Is architecture necessarily complete? Or is it a state of incompletion-a state of indeterminacy that incites us to engage with it?
These questions were on our minds as we stood inside Canopy, invisible to the crowd around us. Thousands of users-or mostly misÂusers, as we began calling them-had appropriated our intervention in MoMA PS1’s courtyard as their own, turning us into passive spectators. We were no longer authors, but users and interlopers, anonymous witnesses moving through the scenes around us like ghosts. The music was dizzying; revelers were settling in to the thump of the DJ’s beats; the Warm Up session was at its best. Lacking hard boundaries or overt function, Canopy’s green bamboo arcs offered a flexible framework for microclimates and social exchanges. From our vantage point, it seemed as if the various human activities around us had been unleashed by the project’s apparent limitations.
nARCHITECTS, CANOPY, MoMA PS1, Queens, NY, 2004. Photograph by Frank Oudeman.
Our interest in an open-ended approach to architecture emerges from our desire for democratic and participatory spaces, and from a resistance to disciplinary definitions. Silos of expertise produce silos of experience. In all of our work—buildings, public spaces, installations— we find architecture’s social and formal potential in projects that are incomplete, ambiguously perceived, and open to appropriation. To paraphrase Rosalind Krauss, we imagine architecture as a series of data points on a spectrum between building and not-building. We work within this nuanced gradient, open to either extreme yet drawn to the possibilities in between.
Soon after, we were once again in an ephemeral installation we had designed and built. More than 30 miles (50 kilometers) of string undulated around us, swaying and rippling in the wind. During the design of Windshape—a pair of dynamically changing pavilions in the South of France—we began thinking of incomplete or ambiguous buildings as almost buildings, buildings that invite transformation or interpretation by others as a result of their resistance to closure or completion. While on the surface a seemingly diminished ambition, the almost building was for us a provocation. In our minds, this idea destabilized our understanding of buildings as conceptually, physically, or environmentally delineated entities—a remnant of Vitruvian thinking still embedded in architectural culture.

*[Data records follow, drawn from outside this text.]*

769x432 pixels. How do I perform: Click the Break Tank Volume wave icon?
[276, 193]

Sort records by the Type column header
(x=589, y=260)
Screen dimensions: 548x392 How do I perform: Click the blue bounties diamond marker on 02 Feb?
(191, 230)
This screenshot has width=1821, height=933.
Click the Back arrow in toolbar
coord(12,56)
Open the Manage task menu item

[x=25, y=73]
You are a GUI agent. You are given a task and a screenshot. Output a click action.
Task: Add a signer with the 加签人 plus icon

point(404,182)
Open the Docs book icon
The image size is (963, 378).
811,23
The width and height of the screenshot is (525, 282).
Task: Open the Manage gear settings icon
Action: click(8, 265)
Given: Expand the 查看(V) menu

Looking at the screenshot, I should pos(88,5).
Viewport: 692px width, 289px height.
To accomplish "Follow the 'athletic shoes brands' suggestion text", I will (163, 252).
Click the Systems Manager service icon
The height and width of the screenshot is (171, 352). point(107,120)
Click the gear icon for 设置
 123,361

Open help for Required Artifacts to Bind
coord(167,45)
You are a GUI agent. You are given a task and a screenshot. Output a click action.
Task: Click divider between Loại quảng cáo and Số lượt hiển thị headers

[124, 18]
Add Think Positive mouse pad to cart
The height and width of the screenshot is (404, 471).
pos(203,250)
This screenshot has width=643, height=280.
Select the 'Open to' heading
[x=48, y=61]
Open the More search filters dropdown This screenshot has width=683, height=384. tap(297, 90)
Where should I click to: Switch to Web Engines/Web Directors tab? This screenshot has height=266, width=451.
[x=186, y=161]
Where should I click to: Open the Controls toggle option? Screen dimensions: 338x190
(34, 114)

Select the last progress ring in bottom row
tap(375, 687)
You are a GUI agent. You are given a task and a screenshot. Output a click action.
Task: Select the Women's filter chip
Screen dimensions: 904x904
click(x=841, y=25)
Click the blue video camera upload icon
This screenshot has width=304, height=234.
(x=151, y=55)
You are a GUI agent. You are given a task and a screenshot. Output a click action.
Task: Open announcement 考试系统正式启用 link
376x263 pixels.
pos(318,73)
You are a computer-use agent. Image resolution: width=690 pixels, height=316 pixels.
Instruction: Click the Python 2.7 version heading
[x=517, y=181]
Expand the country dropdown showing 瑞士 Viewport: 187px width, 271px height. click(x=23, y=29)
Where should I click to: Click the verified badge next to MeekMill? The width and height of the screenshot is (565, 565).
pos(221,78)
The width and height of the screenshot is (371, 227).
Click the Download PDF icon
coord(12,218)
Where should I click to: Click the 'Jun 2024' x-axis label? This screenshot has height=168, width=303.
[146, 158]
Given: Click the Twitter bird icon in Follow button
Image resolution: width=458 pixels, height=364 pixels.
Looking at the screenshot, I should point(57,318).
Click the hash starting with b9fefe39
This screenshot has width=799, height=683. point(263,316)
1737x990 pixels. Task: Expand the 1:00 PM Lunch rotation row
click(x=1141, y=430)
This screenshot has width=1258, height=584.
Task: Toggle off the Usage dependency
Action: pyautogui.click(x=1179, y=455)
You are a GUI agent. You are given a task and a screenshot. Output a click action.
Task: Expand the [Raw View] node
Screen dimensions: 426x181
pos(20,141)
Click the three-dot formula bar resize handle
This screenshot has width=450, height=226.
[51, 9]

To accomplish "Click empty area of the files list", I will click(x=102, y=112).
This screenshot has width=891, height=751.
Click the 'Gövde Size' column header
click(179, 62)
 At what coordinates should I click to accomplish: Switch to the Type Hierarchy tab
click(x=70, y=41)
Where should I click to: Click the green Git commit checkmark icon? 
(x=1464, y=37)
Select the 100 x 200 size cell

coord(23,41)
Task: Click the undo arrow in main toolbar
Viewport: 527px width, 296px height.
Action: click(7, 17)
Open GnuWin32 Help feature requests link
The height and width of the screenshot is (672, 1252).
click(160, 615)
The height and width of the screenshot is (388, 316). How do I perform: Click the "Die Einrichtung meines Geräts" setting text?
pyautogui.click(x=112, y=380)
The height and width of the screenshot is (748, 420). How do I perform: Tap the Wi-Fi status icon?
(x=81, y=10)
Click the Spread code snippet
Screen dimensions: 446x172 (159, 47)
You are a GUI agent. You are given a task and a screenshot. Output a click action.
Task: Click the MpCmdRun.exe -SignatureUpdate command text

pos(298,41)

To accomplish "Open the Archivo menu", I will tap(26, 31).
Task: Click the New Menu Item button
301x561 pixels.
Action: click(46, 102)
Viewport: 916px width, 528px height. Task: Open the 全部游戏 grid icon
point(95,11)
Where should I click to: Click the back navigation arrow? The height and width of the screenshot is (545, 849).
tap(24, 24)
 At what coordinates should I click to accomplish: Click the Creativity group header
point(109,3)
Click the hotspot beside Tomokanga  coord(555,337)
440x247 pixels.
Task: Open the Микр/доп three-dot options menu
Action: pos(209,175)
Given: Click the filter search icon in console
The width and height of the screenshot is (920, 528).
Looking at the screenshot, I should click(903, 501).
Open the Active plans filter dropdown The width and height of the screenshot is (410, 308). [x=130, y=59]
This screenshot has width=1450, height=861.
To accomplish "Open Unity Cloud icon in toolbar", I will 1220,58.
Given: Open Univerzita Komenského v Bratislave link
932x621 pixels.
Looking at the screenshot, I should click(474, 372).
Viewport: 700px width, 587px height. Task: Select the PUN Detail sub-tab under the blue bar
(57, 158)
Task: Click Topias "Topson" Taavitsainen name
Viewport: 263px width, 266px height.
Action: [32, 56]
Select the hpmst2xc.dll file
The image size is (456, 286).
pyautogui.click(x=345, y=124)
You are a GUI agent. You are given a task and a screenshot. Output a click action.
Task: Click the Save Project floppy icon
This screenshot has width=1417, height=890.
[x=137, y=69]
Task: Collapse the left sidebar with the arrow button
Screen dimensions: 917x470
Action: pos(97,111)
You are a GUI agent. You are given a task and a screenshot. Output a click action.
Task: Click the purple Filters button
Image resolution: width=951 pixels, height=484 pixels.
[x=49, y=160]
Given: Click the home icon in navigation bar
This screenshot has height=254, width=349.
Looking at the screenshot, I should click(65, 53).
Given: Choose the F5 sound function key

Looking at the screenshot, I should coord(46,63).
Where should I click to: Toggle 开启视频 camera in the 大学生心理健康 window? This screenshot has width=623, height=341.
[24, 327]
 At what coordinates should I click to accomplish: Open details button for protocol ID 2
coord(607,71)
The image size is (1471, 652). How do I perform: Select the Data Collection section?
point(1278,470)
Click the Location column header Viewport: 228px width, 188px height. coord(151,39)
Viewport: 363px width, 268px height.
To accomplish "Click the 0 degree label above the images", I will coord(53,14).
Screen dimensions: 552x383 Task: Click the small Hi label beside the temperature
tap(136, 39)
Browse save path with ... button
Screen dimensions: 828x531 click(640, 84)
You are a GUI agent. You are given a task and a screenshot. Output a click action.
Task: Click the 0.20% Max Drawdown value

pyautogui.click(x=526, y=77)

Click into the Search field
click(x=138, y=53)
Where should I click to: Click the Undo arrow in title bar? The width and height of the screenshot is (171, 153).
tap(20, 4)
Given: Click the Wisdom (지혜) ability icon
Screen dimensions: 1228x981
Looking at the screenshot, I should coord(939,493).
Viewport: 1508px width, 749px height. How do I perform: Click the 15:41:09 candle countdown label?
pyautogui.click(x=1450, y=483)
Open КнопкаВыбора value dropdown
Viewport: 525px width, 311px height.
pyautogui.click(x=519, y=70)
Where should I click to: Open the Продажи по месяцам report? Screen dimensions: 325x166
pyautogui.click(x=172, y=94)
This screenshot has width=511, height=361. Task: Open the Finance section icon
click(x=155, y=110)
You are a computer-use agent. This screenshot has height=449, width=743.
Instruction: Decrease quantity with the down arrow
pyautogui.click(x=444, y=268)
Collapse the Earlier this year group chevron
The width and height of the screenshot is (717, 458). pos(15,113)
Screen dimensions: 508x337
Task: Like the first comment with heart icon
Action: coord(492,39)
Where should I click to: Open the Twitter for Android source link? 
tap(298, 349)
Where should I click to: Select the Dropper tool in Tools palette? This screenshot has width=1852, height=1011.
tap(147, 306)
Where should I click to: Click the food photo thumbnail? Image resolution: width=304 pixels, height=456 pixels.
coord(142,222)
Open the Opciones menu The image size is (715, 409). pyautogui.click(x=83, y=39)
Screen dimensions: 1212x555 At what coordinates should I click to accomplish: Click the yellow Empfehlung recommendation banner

nARCHITECTS, WINDSHAPE, Lacoste, France, photograph, 2006.
This interest set us up for a paradoxical inversion of priorities. On the one hand we resolved to make our installations as building-like as possible in terms of form, use, and identity. Conversely, we sought to embody qualities we attributed to the almost building in our designs for more permanent buildings and public spaces. Could they somehow remain incomplete in positive ways—open to the outdoors, landscape, or environment, for example? Could they embrace ambiguity, shed their typological characters, and produce shifting perceptions? And finally, perhaps as a consequence of appearing incomplete or ambiguous, could they provoke appropriation, by remaining open-ended in terms of their use?
Without clear delineation or certain identity, an incomplete architecture offers us no single road map for action. Instead, a tantalizing multiplicity of outcomes invites us to imagine architecture as an armature for an ever-changing life.